Genesi, distruzione e restaurazione. Con 007 - Skyfall (il titolo è più importante di quel che sembra, lo si capisce a tre quarti del film) giunge a compimento quel percorso di ridefinizione del personaggio di James Bond a partire dalle sue origini, ovvero si completa la trilogia della formazione del nuovo 007, da ora in poi pronto per la canonizzazione.

Accade con un film, uno dei pochi, diretto da una mano pesante e autoriale e fotografato probabilmente dal più audace, interessante e significativo direttore della fotografia attivo ad Hollywood, Roger Deakins. Il risultato conferma le aspettative per certi versi (l'entrata in scena di Bond, con il taglio di luce sull'occhio è non solo bellissimo ma anche perfetto per spiegare il tono del nuovo agente segreto, non più prima le donne e poi l'azione ma viceversa) e per altre si spinge anche oltre (la scazzottata nel grattacielo di Shanghai cita tutte le sigle di Saul Bass in un tripudio estetico e cinetico meraviglioso) ma non riesce a farsi mito nel senso stretto della parola. Immagini straordinarie che, non supportate da una storia a livello, faticano a entrare nel mito e rimanere memorabili.

007 - Skyfall inizia rimanendo aderente allo stile dei film di 007 dell'era Roger Moore, battute un po' forzate in situazioni obbligatoriamente esotiche e particolari (la fossa con il komodo), ma finisce come nessun film di Bond è mai stato, lontano da qualsiasi regola, canone o struttura del genere in una landa da Cane di Paglia.

Del resto è tipico del cerchio bondiano, quando un nuovo attore comincia il suo ciclo il primo film ne presenta le novità e le caratteristiche esclusive, ponendolo al centro e risparmiando in iperboli di scenari e villain (Casino Royale, Goldeneye...). Una volta che il nuovo Bond è noto e stabilito però cominciano le esagerazioni, così cattivi grotteschi e assurdi inseriti in scenari che devono essere sorprendenti a tutti i costi prendono il proscenio e diventano più memorabili delle gesta dell'agente segreto.

Così accade anche qua. Javier Bardem, minuzioso nella recitazione, raffinato nei movimenti e nel dare mille nuances al suo villain tradizionale, che come Fleming insegna si contrappone a Bond innanzitutto a partire dalla virilità, ruba la scena con la solita performance ineccepibile, ma il film ne risente.

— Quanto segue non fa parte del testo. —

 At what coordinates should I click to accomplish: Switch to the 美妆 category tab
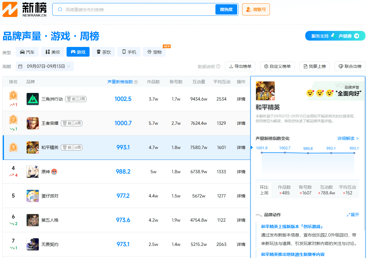(53, 52)
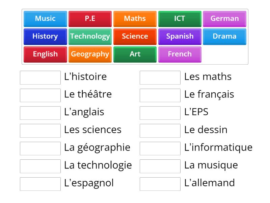Screen dimensions: 270x203
Task: Choose the German tile
Action: tap(224, 19)
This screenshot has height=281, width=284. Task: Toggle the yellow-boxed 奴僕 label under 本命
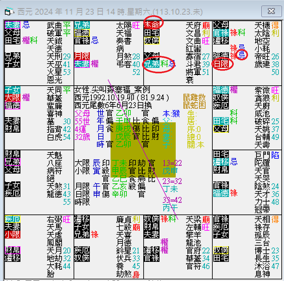click(151, 41)
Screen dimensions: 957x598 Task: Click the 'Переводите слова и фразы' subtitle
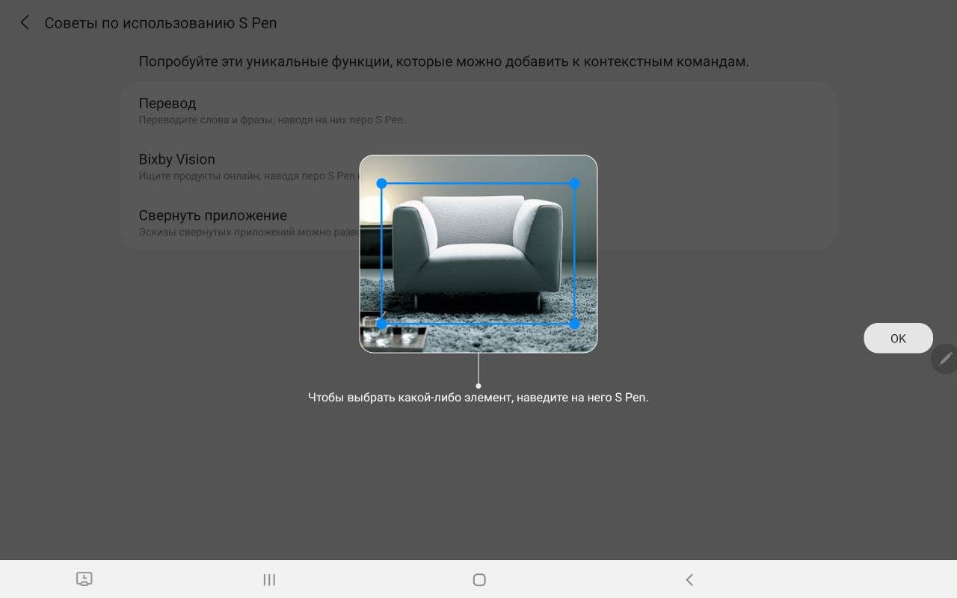point(271,120)
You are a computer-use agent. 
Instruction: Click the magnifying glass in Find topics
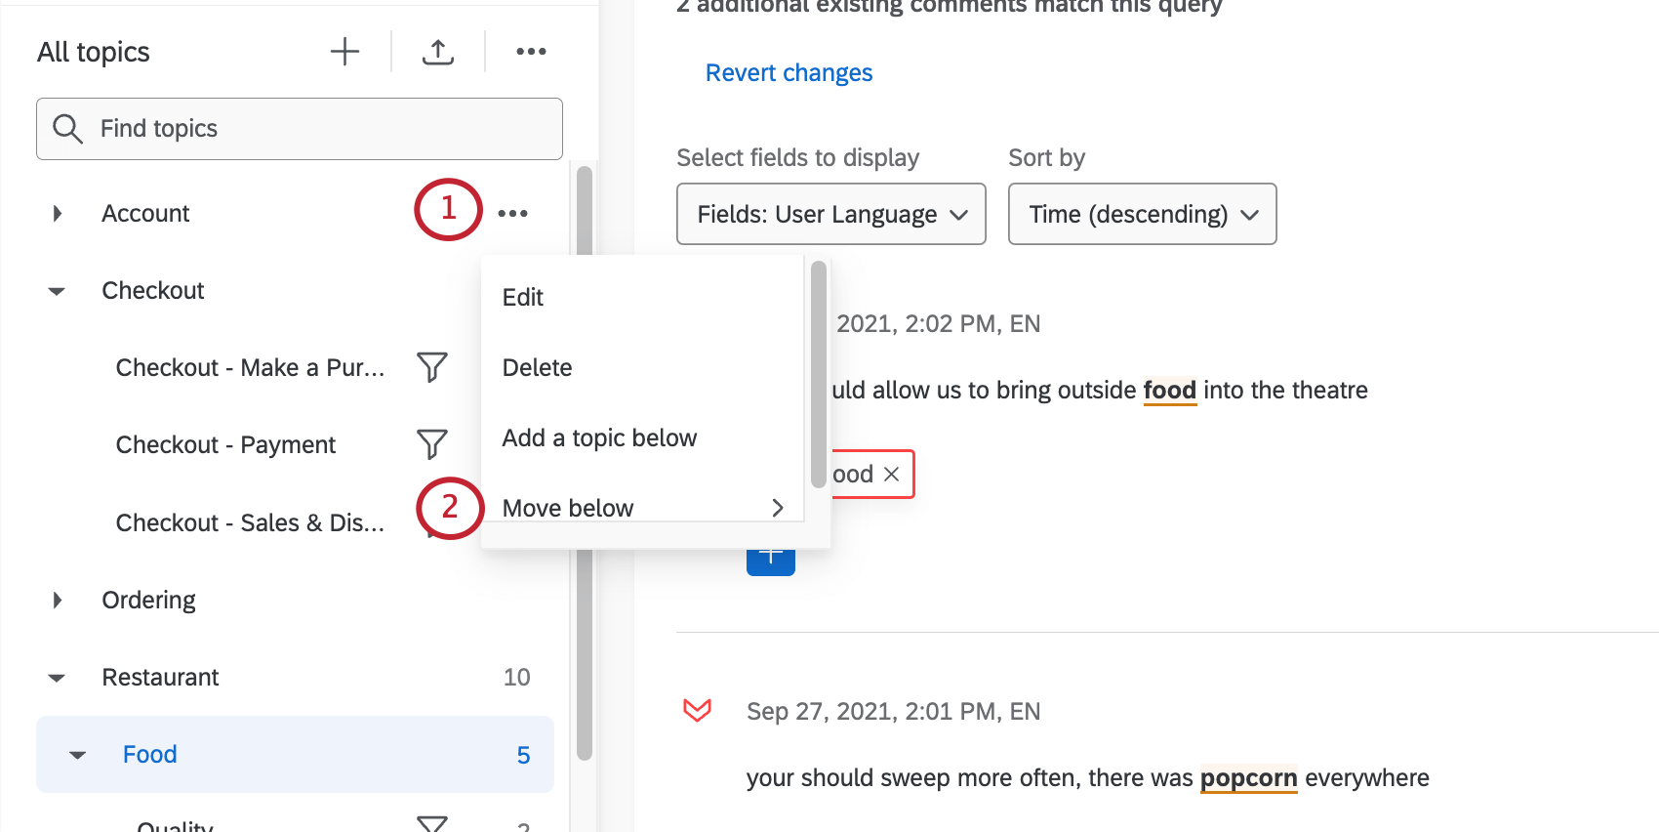[67, 128]
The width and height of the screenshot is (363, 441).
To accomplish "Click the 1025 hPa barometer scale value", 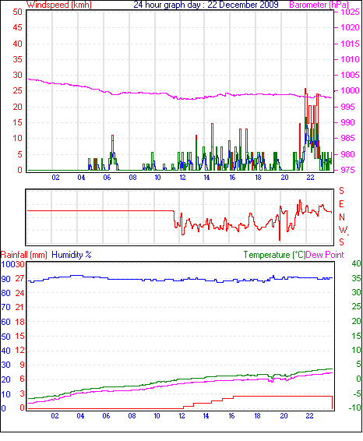I will tap(350, 12).
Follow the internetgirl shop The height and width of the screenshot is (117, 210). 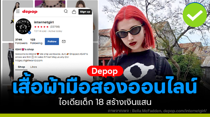coord(52,42)
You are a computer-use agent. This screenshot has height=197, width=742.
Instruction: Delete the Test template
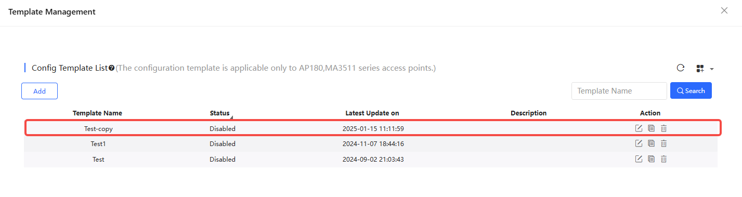pyautogui.click(x=663, y=159)
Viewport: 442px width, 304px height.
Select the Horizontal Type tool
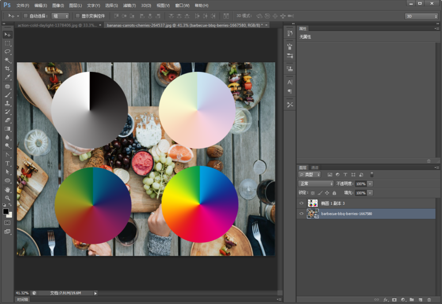(8, 163)
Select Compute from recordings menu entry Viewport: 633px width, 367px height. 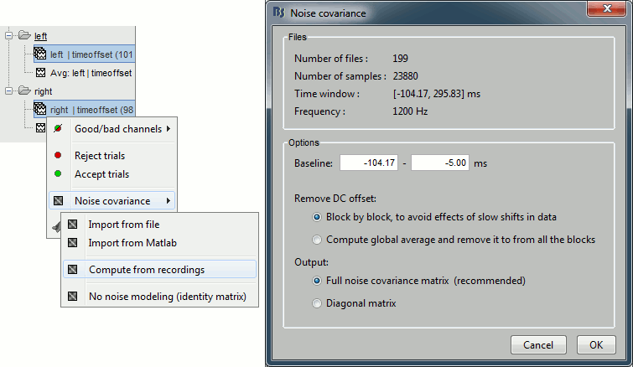coord(147,270)
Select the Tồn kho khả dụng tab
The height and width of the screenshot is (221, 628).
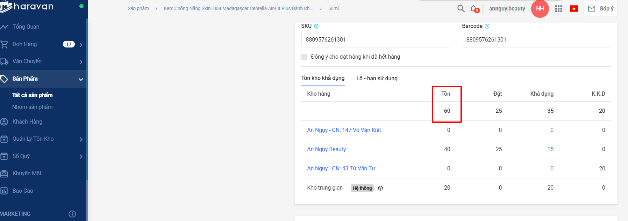(323, 78)
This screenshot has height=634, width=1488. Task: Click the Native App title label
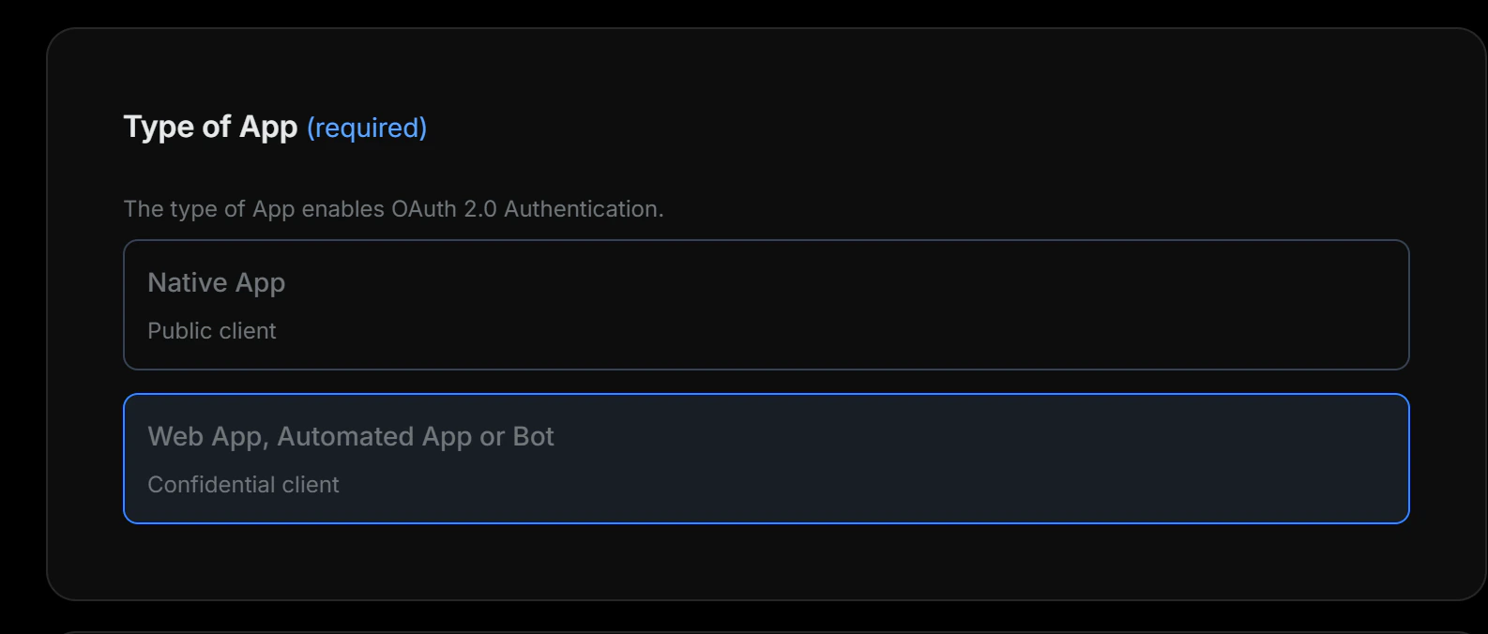(216, 282)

James Bond e l'MI:6 stavolta sono raccontati come il passato che si contrappone alla modernità, il vecchio modo di proteggere la nazione (Martini, donne, macchine, licenze di uccidere gente in giro e abiti su misura) rispetto alle misure più moderne, informatiche e nettamente meno sul campo. Una contrapposizione che si vede innanzitutto dalla maniera "magica" e "deistica" con la quale è ritratta la tecnologia, ma non solo.

Tutto 007 - Skyfall è dominato dai discorsi sulla vecchia guardia e la diffidenza nei riguardi del nuovo, un viaggio all'indietro che inizia formalmente (con lo stile Moore) e finisce contenutisticamente, con un vero viaggio alle origini a bordo della vecchia Aston Martin DB5 (perchè Bond ha una vecchia Aston Martin di cui M non sa nulla che è piena di trucchetti??).

Ma il ritorno alle origini è una promessa da marinaio, perchè proprio il finale è la parte meno simile al cinema di 007, meno raffinata e più gretta, meno cosmopolita e più ombelicale, meno british e più americana. Un action movie buono ma poco in linea con le caratteristiche esclusive della saga.